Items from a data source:
·····

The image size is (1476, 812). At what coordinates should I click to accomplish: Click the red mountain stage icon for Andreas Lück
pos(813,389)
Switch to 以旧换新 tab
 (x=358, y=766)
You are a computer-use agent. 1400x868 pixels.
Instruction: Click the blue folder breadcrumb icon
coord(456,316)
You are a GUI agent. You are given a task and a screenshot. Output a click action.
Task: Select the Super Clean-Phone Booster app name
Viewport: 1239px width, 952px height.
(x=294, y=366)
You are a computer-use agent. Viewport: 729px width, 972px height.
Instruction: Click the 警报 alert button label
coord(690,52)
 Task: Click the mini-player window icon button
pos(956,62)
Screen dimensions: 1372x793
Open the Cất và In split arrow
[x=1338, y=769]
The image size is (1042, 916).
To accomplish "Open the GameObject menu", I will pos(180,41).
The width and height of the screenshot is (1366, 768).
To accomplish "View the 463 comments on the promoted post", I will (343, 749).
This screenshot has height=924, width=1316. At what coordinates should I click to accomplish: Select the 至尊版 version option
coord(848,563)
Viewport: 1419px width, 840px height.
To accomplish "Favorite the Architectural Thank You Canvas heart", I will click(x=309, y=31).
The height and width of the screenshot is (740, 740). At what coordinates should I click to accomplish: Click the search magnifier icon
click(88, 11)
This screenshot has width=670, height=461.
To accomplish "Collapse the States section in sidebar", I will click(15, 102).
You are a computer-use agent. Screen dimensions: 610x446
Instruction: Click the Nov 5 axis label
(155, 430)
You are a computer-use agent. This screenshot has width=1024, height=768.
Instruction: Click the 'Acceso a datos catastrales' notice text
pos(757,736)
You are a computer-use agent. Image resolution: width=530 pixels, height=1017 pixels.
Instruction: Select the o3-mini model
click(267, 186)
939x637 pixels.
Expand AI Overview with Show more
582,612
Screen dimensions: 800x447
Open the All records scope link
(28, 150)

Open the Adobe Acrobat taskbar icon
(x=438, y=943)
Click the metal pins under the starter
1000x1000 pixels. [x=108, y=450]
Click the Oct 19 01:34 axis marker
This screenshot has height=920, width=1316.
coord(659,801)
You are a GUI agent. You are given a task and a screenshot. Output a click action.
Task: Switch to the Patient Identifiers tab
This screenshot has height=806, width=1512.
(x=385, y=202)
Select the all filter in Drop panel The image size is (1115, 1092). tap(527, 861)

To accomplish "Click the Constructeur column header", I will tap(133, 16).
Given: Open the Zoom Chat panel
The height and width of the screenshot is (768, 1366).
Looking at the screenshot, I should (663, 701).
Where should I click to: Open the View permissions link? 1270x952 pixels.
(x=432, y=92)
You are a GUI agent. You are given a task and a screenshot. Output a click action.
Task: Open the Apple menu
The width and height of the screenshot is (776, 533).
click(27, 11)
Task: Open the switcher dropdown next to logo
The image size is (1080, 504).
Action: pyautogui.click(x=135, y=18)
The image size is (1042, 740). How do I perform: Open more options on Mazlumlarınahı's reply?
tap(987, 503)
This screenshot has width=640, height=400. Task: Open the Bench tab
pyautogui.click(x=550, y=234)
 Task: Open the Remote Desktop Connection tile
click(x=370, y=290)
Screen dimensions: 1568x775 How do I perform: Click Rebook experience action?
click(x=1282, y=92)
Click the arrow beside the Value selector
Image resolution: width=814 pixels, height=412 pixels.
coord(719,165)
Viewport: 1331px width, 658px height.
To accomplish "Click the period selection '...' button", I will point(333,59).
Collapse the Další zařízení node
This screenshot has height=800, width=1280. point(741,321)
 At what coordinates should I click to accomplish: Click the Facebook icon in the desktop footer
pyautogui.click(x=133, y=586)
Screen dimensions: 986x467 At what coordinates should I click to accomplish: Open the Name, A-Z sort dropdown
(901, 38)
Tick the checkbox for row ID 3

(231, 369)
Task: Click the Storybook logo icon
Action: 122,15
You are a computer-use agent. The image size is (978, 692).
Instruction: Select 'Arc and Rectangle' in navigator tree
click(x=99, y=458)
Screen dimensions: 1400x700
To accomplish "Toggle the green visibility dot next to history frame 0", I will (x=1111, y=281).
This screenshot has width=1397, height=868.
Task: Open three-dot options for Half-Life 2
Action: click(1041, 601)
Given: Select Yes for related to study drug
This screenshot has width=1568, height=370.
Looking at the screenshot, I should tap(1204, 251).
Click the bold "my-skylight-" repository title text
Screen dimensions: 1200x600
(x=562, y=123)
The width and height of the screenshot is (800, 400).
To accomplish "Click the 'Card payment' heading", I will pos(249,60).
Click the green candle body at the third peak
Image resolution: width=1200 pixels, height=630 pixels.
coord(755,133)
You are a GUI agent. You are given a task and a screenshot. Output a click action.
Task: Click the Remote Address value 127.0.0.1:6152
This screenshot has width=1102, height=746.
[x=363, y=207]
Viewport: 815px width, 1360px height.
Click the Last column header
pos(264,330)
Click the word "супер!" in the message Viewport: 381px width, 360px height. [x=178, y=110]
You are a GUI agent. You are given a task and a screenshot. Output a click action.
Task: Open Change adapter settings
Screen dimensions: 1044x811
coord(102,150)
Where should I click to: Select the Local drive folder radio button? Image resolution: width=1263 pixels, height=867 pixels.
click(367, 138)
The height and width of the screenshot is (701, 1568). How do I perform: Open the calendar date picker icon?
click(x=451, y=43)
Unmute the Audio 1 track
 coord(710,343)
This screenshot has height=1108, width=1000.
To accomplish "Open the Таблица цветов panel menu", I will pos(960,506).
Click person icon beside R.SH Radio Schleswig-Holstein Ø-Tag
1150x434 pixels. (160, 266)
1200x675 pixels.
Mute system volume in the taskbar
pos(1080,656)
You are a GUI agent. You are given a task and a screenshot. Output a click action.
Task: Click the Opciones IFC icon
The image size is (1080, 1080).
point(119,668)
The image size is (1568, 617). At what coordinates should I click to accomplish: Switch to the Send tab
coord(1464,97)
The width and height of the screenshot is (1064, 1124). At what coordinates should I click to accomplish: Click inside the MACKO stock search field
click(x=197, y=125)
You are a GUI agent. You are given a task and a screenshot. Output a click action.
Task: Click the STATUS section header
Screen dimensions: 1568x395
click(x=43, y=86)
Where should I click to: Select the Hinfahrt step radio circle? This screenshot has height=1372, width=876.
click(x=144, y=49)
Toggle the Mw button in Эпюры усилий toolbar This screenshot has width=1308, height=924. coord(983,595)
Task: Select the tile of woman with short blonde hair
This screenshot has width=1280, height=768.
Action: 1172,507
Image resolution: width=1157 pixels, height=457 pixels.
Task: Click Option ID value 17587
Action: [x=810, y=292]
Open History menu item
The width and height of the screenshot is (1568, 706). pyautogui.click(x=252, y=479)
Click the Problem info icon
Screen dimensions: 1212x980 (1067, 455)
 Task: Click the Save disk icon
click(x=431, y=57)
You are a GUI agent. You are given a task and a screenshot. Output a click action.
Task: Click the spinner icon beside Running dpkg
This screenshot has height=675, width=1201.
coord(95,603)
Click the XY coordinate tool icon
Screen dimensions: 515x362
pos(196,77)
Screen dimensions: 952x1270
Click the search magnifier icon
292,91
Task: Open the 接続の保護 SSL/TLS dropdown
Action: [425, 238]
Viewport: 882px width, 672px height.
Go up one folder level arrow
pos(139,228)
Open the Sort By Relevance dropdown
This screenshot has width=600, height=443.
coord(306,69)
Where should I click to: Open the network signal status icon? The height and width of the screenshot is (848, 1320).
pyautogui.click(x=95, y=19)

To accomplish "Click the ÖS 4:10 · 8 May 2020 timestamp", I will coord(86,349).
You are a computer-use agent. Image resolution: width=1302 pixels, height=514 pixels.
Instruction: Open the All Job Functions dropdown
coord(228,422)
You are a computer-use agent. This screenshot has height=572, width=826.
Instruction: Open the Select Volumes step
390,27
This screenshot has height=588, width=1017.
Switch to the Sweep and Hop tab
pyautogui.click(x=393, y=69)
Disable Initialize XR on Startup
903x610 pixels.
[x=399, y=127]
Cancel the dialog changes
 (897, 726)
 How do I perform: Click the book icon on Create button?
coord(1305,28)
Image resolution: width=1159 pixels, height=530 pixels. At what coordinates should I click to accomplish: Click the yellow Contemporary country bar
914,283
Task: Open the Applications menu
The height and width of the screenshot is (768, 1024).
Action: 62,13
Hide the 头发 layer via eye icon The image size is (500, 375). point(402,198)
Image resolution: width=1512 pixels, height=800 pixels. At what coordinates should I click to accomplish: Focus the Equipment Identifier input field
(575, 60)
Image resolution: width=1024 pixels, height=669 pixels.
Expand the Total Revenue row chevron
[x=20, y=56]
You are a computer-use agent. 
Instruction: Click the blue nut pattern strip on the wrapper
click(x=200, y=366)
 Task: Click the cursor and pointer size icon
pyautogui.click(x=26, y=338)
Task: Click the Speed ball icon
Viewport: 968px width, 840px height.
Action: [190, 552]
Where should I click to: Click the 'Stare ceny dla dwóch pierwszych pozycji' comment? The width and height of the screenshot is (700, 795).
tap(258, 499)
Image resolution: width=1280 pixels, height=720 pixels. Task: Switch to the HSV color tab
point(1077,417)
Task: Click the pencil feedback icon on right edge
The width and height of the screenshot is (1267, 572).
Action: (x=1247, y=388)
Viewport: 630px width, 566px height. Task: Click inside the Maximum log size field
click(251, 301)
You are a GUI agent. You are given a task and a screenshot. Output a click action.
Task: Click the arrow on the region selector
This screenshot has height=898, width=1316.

·····

Output must be limited to the lines beginning with the one that contains "Viewport: 630px width, 566px" and ending with the last line of the entries, reproduced exactly.

Viewport: 630px width, 566px height. Task: Click inside the Maximum log size field
click(251, 301)
You are a GUI agent. You are given a task and a screenshot. Output a click action.
Task: Click the arrow on the region selector
This screenshot has height=898, width=1316.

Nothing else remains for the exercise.